On the 15th-16th October, 2022, Church House again opened its doors to provide refuge to those engaged in the fight for freedom: it housed the Battle of Ideas Festival. Whilst it is not fascism which has democracy on the back foot, a tumultuous, and increasingly inept political establishment necessitates the search for an alternative domain for serious political enquiry.
At the festival, leftists and conservatives, humanists and Christians, dissident intellectuals and the politically homeless alike, came together to re-invigorate public engagement with contemporary political, cultural, and moral issues. Through good-faith arguments, some 400 speakers guided us as we attempted to shed light on matters as equally broad in scope as profound in depth. We journeyed searchingly from declining birth rates to space travel, religious freedoms to the modern merits of Ulysses, from COVID responses to sex education, and contemporary opera to the war in Ukraine.
Nevertheless, the festival is animated not by a passive listening to experts; instead, the spirit of the Battle of Ideas breathes only through mass audience participation. The encouragement, and facilitation, of bi-lateral exchanges between audience and panel speaks to the festival’s attempt to re-imagine the public square, and sits at the heart of the Battle of Ideas philosophy: freedom is not found in the unquestioning acceptance of received wisdom; rather, we must actively secure our freedoms through undertaking our own journey of rational scepticism.
Indeed, it is no coincidence that since 2005 the festival’s slogan has been “free speech allowed”. Free speech serves as a bulwark against ideology, conformity, groupthink, and tribalism, precisely because it enables one to interrogate ideas without restriction, even those which hold significant cultural purchase.
However, the festival resisted hackneyed caricatures regarding the state of free speech today. Emma Webb, director of Common Sense Society UK, who spoke on the future of the arts, did not frame the “cancel culture” debate as a partisan struggle between left and right. Rather, Webb used the prism of free thought versus compelled thinking to situate her exploration of the psychological effect of enforced morality on artists. By way of George Orwell and Hannah Arendt, she eloquently put forward the case that mindless acquiescence to ideological scripture forces us to live in the imagination of others. Never becoming so hyperbolic as to say we live under totalitarianism, Webb spoke of the instinct to make certain ideas unthinkable, which shapes the world in the intelligentsia’s image, and makes it imperative to disobey our own moral, and intellectual, inclinations.
The timing of the Battle of Ideas 2022 seems pertinent. On the cusp of what looks to be a dark and troublesome winter—facing the possibility of blackouts, economic turmoil, and a precarious energy supply—Britain, and the international community, could be entering into another Darkest Hour. But no note of pessimism could be heard in Claire Fox’s voice, as the first whip of cold winter rains forced everyone inside, and she gave her closing address.

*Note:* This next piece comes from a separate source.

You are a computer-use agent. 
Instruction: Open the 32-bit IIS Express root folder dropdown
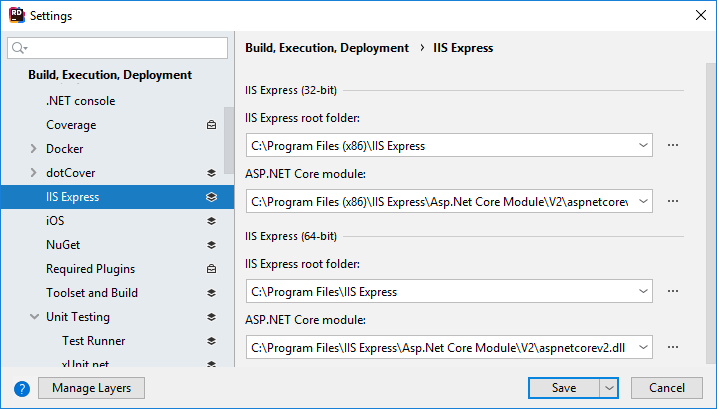coord(641,145)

On a step in a hallway, quite literally in arms with the thousands of attendees who spilled out of the grand rooms, and filtered through the corridors, Baroness Fox of Buckley delivered a fighting speech, pleading for the active creation of an intellectual community. Her attitude was that it is not enough to point the finger: it is not enough to whine that an illiberal poison has infected our institutions; it is not enough to merely state that the roof of our democracy has been sent flying by the squall of a technocratic elite. No. The message was that it's our house and we live here. And that means fixing the roof, even if the rains are lashing.
Brad Strotten is a founding Free Speech Champion and writer based in London.